Il avait éprouvé une sensation étrange et réconfortante à l’entendre prononcer son nom. Elle ne l’avait jamais fait. Il avait insisté : « Qu’est-ce que tu vois ? »

Emöke avait promené son regard autour d’eux. « Des montagnes, des prairies, des arbres, le soleil qui se couche, les étoiles qui commencent à briller dans le ciel. » Puis elle avait de nouveau posé son regard sur lui.

« Tu n’entends rien ? avait continué Mikael, avec une légère sensation de vertige.

— J’entends ta voix, le vent, la chouette en chasse, le bois qui brûle dans le feu de camp, les chevaux qui hennissent, les hommes qui rient », avait-elle répondu avec un sourire plein de gentillesse. Elle avait serré sa main plus fort, et murmuré, comme si c’était un secret entre eux : « Le don s’en est allé. » Ses yeux brillaient de joie. « Je suis libre, Mikael. »

Ce fut pour lui une émotion intense de l’entendre une nouvelle fois prononcer son nom, comme n’importe quelle fille. Il avait dit : « Bienvenue, Emöke », avant de s’éloigner.

Plongé dans ces réflexions, Mikael ne s’était pas aperçu qu’ils étaient arrivés à Kirchbach. Il se retourna. Berni et Emöke chevauchaient main dans la main, bavardant gaiement.

Mikael se souvint que lorsqu’elle avait encore le “don”, ainsi qu’elle l’appelait, elle avait prédit qu’il rentrerait mais pas elle. Il comprit qu’il ne pouvait la ramener sans la condamner à vivre en fugitive dans la forêt de Mezesnig. Plus maintenant. Un sourire lui vint en pensant que Berni n’aurait pas survécu une semaine dans les bois.

« T’es une vraie plaie, bouffon ! », lui cria-t-il en éclatant de rire.

Dans la petite ville, il conduisit ses hommes chez le vieux capitaine qui connaissait Raphael.

Celui-ci le reconnut aussitôt.

« Et les autres ?

— Certains se sont mariés, d’autres ont trouvé du travail dans les mines, et d’autres…

— … ne s’en sont pas sortis, conclut l’homme d’un ton grave. L’homme aux yeux de loup non plus ? »

Mikael fit signe que non.

« C’était un bon chef, dit le vieux.

— Oui.

— Et maintenant, on dirait que c’est toi le chef, sourit le vieux. Je le vois au respect dans le regard de tes hommes. »

Mikael rougit.

Le vieil homme lui mit la main sur l’épaule. « Ne sois pas gêné. Si le baron t’a donné son épée, c’est que tu as toutes les qualités pour être un bon chef.

— Nous rentrons.

— Je m’en doutais.
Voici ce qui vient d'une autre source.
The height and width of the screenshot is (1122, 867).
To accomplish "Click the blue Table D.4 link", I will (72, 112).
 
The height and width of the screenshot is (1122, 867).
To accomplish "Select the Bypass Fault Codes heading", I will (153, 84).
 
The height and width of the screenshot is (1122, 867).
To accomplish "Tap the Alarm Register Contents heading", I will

Vous pouvez dormir dans l’hospice du couvent, comme la dernière fois. Et je serais heureux, comme la dernière fois, que tu dînes avec nous ce soir. »

Mikael conduisit ses hommes au couvent. Il prit Berni à part. « Bouffon, ce sont des moines. Garde tes mains où il faut, cette nuit.

— Je vais essayer », répondit Berni. Puis, voyant le visage de Mikael s’assombrir, il ajouta : « Je plaisante !

— Ris, mon frère ! », dit Emöke derrière eux.